Tucidide nacque fra il 460 e il 454 a.C. ad Atene. Nel 430 a.C. contrasse la peste (passata alla storia come la peste di Atene), ma riuscì a guarirne.

Nel 424 fu eletto stratego e gli venne assegnato il comando di una piccola flotta per controllare le coste della Tracia, ma fallì l’obiettivo.

Da questo punto in poi le notizie si fanno assai confuse.

È certo comunque che si allontanò da Atene, o volontariamente o perché condannato all’esilio in seguito a quell’insuccesso militare.

Secondo diverse fonti morì di morte violenta, fra il 402 e il 399 a.C.; il luogo è ignoto.

La Guerra del Peloponneso di Tucidide riassunto

Il suo nome è legato al suo capolavoro storiografico, La Guerra del Peloponneso. All’opera è attribuito anche il titolo di Storie, come quelle di Erodoto.

Degli otto libri nei quali essa è divisa, il primo ha carattere introduttivo e la collega alla conclusione delle Storie di Erodoto.

Negli altri sette libri è contenuta la narrazione della guerra vera e propria tra Sparta e Atene, dall’inizio (431 a.C.) fino al 411 a.C.

Nelle intenzioni di Tucidide però la narrazione sarebbe dovuta proseguire fino alla fine della guerra (404 a.C.).

La Guerra del Peloponneso di Tucidide: il contenuto essenziale degli otto libri

Il I libro si apre con una sezione comunemente denominata Archeologia (capp. 2-19) che sintetizza la storia della Grecia, dai suoi primi abitatori fino all’età di Tucidide.
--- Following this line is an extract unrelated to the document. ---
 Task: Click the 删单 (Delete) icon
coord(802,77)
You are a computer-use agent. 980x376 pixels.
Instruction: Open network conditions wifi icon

Segue una premessa metodologica (capp. 20-22) in cui lo storico vi chiarisce il fine che si è proposto e il metodo di indagine di cui si è servito. Infine si passa agli antefatti che portarono allo scoppio delle ostilità fra Sparta e Atene: al motivo occasionale (il contrasto fra Corinto e Corcira, con l’intervento di Atene in aiuto degli alleati corciresi) si contrappone la causa profonda, “il motivo più vero”, “cioè il crescere della potenza ateniese e il suo incutere timore ai Lacedemoni, sì da provocare la guerra” (I, 23, 6).

Il II libro descrive il triennio 431/430-429-428: spiccano l’Epitafio (cioè il discorso funebre tenuto da Pericle in onore dei caduti ateniesi nel primo anno del conflitto) e la descrizione della peste di Atene, in cui morì lo statista ateniese.

Anche il III libro descrive tre anni di guerra, dal 428 al 426 a.C: repressione ateniese a Mitilene, conquista spartana di Platea, violente lotte civili a Corcira.

Il IV libro racconta il triennio 425-423 a.C: spedizioni di Demostene e Cleone nel Peloponneso, resa degli opliti spartani a Sfacteria, spedizione di Brasida in Tracia.

V libro: 422/421-416/415: si interrompe lo schema triennale. L’episodio principale è la cosiddetta “pace di Nicia” del 421, successiva alla morte di Brasida e Cleone ad Anfipoli, che mette fine alla guerra archidamica, cioè alla prima fase del conflitto peloponnesiaco. Molto importante è il dialogo tra gli Ateniesi e gli abitanti dell’isola di Melo, nel quale viene presentata nella sua forma più brutale l’arroganza ateniese.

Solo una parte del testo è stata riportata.